▶ [EXERCISE DATA]

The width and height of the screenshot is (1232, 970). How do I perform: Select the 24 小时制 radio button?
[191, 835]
* * *
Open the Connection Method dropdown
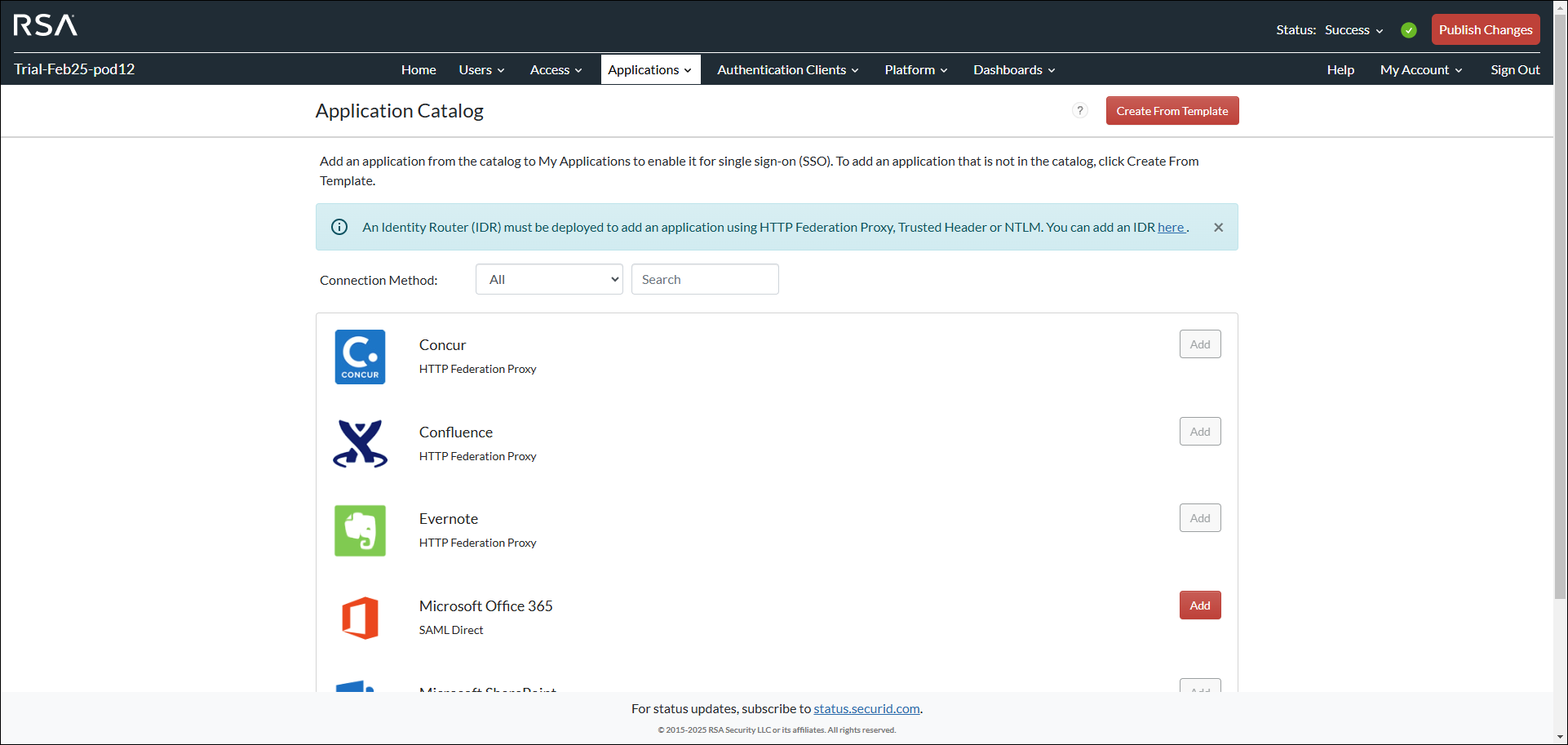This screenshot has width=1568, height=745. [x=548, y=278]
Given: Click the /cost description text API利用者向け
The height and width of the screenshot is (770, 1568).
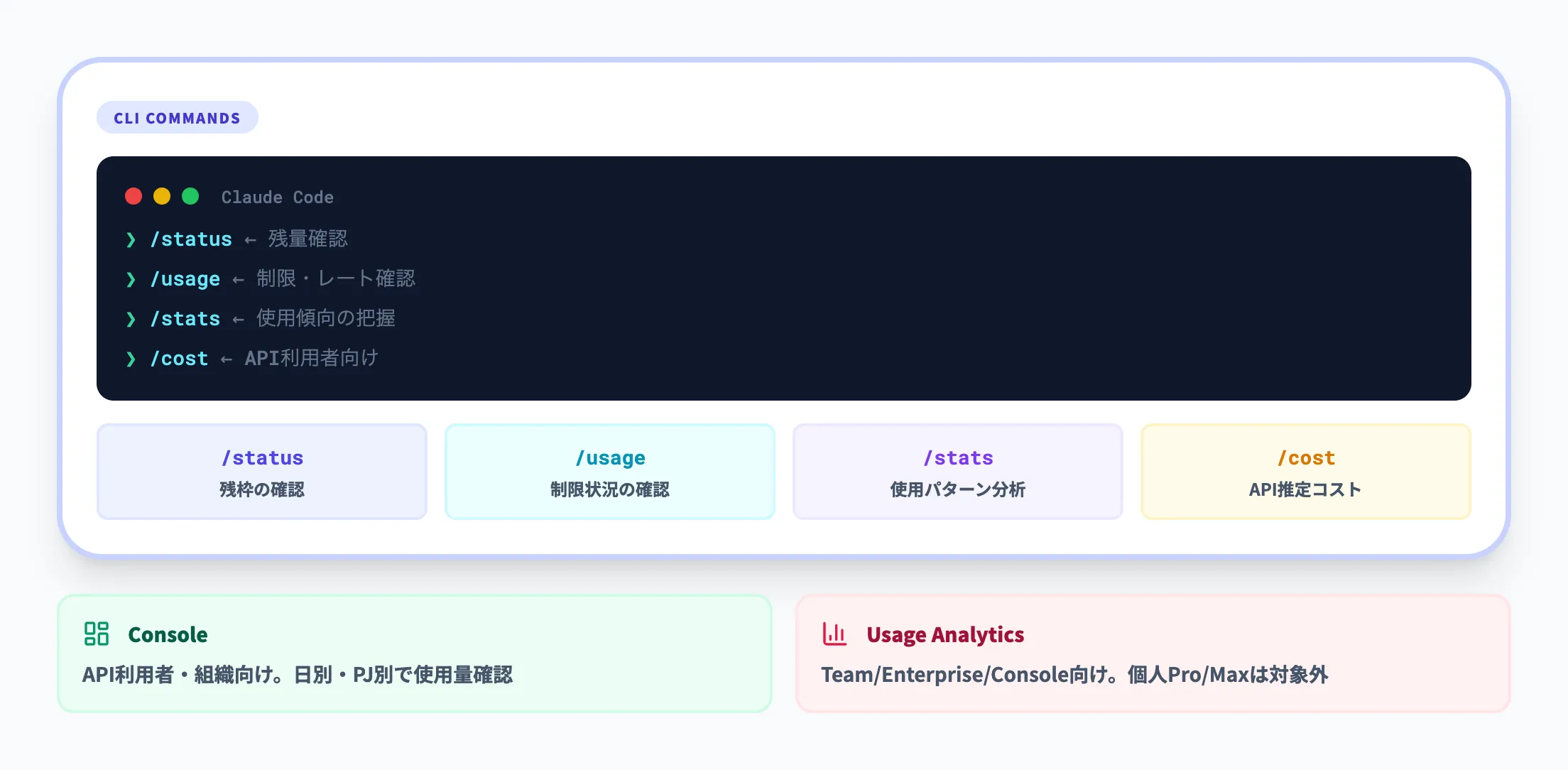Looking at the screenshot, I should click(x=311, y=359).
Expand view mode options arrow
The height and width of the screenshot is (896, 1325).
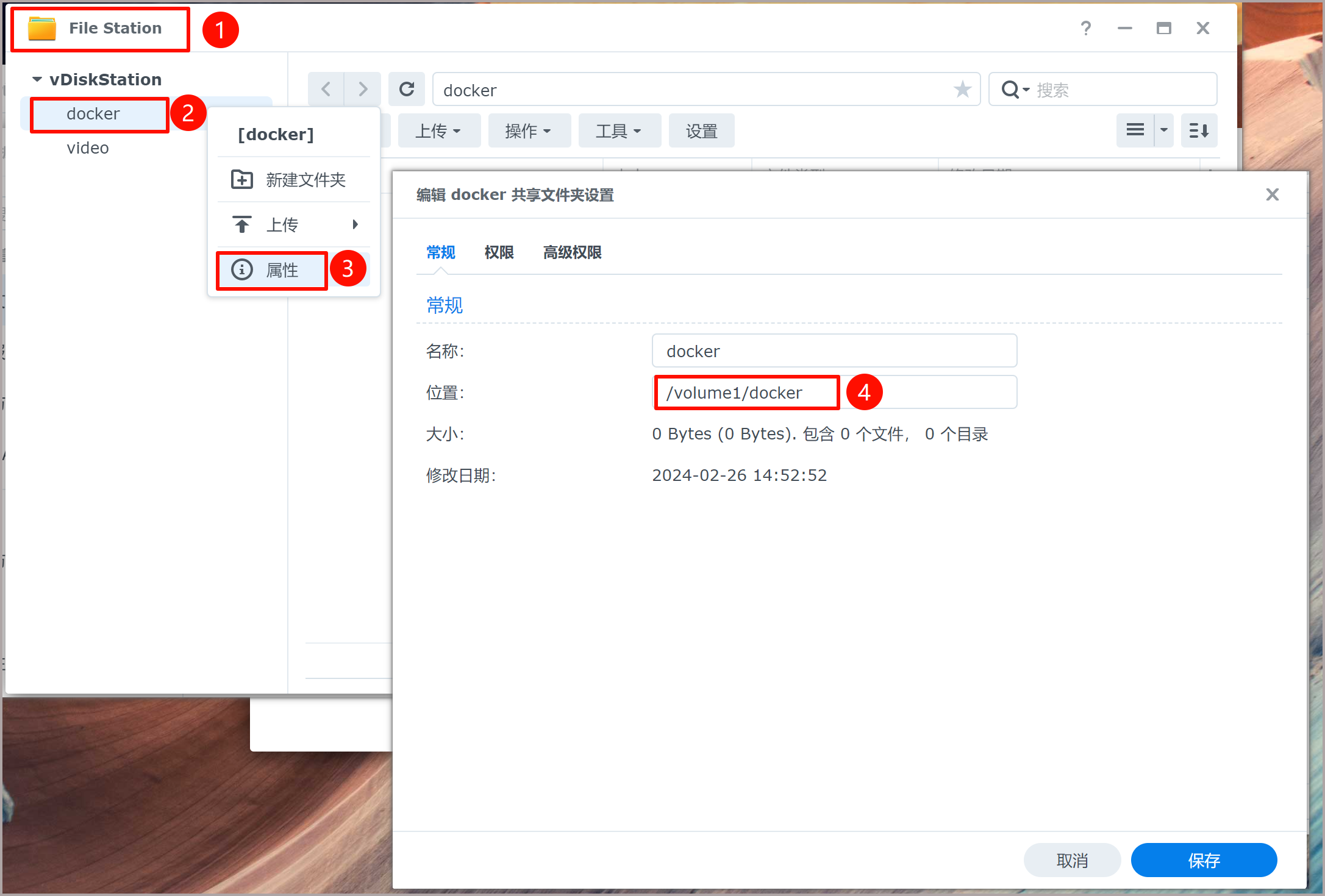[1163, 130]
--
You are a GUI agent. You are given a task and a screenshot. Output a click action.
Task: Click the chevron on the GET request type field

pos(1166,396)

▶ [EXERCISE AIM] Your answer should be the lines above, word for word, from the line with "Open the Connection Method dropdown" through the line with "Expand view mode options arrow", minus the pictures.

▶ [ANSWER SECTION]
Open the Connection Method dropdown
This screenshot has width=1568, height=745. [x=548, y=278]
Given: Click the /cost description text API利用者向け
The height and width of the screenshot is (770, 1568).
Looking at the screenshot, I should click(x=311, y=359).
Expand view mode options arrow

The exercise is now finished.